Passage given
....................

Sethu Bandhanam is a 1937 Indian Tamil-language film based on the Epic Ramayana. The film was produced and directed by R. Padmanabhan and stars P. B. Rangachari, Nott Annaji Rao, M. D. Parthasarathy and M. S. Mohanambal. No print of the film is known to survive, making it a lost film.

Plot
The story is the part of Ramayana where Rama builds a bridge between India and Lanka to go and take back his wife Sita who was abducted by Ravana, the King of Lanka. The bridge is also called Sethubandhanam.

Cast
The list is compiled from The Hindu article and from the database of Film News Anandan

P. B. Rangachari
Nott Annaji Rao
M. D. Parthasarathy
M. S. Mohanambal
M. A. Sandow
Kulathu Mani
M.R. Subramaniam
T. K. Kannammal
K. S. Angamuthu
Bhagirathi
M. S. Ramachandran

Production
The film had an alternate title Sethu Bandhan. R. Padmanabhan also produced a comedy short film Aasai and released together with the main film. It was customary those days to 'attach' a short comedy along with the main films. T. N. Kamalaveni and Puliyur Duraiswami Ayya played the lead roles in this short film.

....................

Exercise A
What alternate title did the film have, according to the film article?
Exercise B
Put every line of the dataset entries below into a numbered list, leaving out any blank lines.

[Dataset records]
....................

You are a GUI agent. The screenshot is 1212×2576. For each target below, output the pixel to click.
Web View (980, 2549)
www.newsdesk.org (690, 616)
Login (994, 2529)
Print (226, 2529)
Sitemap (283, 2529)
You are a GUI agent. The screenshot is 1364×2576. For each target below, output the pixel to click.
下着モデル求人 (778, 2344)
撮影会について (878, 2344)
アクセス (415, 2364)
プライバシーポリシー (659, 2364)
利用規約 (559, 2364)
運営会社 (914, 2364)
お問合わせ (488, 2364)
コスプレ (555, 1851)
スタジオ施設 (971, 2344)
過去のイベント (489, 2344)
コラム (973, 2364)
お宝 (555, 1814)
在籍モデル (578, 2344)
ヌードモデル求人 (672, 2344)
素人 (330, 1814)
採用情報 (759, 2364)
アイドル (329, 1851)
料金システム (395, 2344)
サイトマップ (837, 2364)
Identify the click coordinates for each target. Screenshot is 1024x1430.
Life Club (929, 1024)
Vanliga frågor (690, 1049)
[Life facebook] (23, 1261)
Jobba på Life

....................

Exercise output A
Sethu Bandhan

Exercise output B
1. You are a GUI agent. The screenshot is 1212×2576. For each target below, output the pixel to click.
2. Web View (980, 2549)
3. www.newsdesk.org (690, 616)
4. Login (994, 2529)
5. Print (226, 2529)
6. Sitemap (283, 2529)
7. You are a GUI agent. The screenshot is 1364×2576. For each target below, output the pixel to click.
8. 下着モデル求人 (778, 2344)
9. 撮影会について (878, 2344)
10. アクセス (415, 2364)
11. プライバシーポリシー (659, 2364)
12. 利用規約 (559, 2364)
13. 運営会社 (914, 2364)
14. お問合わせ (488, 2364)
15. コスプレ (555, 1851)
16. スタジオ施設 (971, 2344)
17. 過去のイベント (489, 2344)
18. コラム (973, 2364)
19. お宝 (555, 1814)
20. 在籍モデル (578, 2344)
21. ヌードモデル求人 (672, 2344)
22. 素人 (330, 1814)
23. 採用情報 (759, 2364)
24. アイドル (329, 1851)
25. 料金システム (395, 2344)
26. サイトマップ (837, 2364)
27. Identify the click coordinates for each target. Screenshot is 1024x1430.
28. Life Club (929, 1024)
29. Vanliga frågor (690, 1049)
30. [Life facebook] (23, 1261)
31. Jobba på Life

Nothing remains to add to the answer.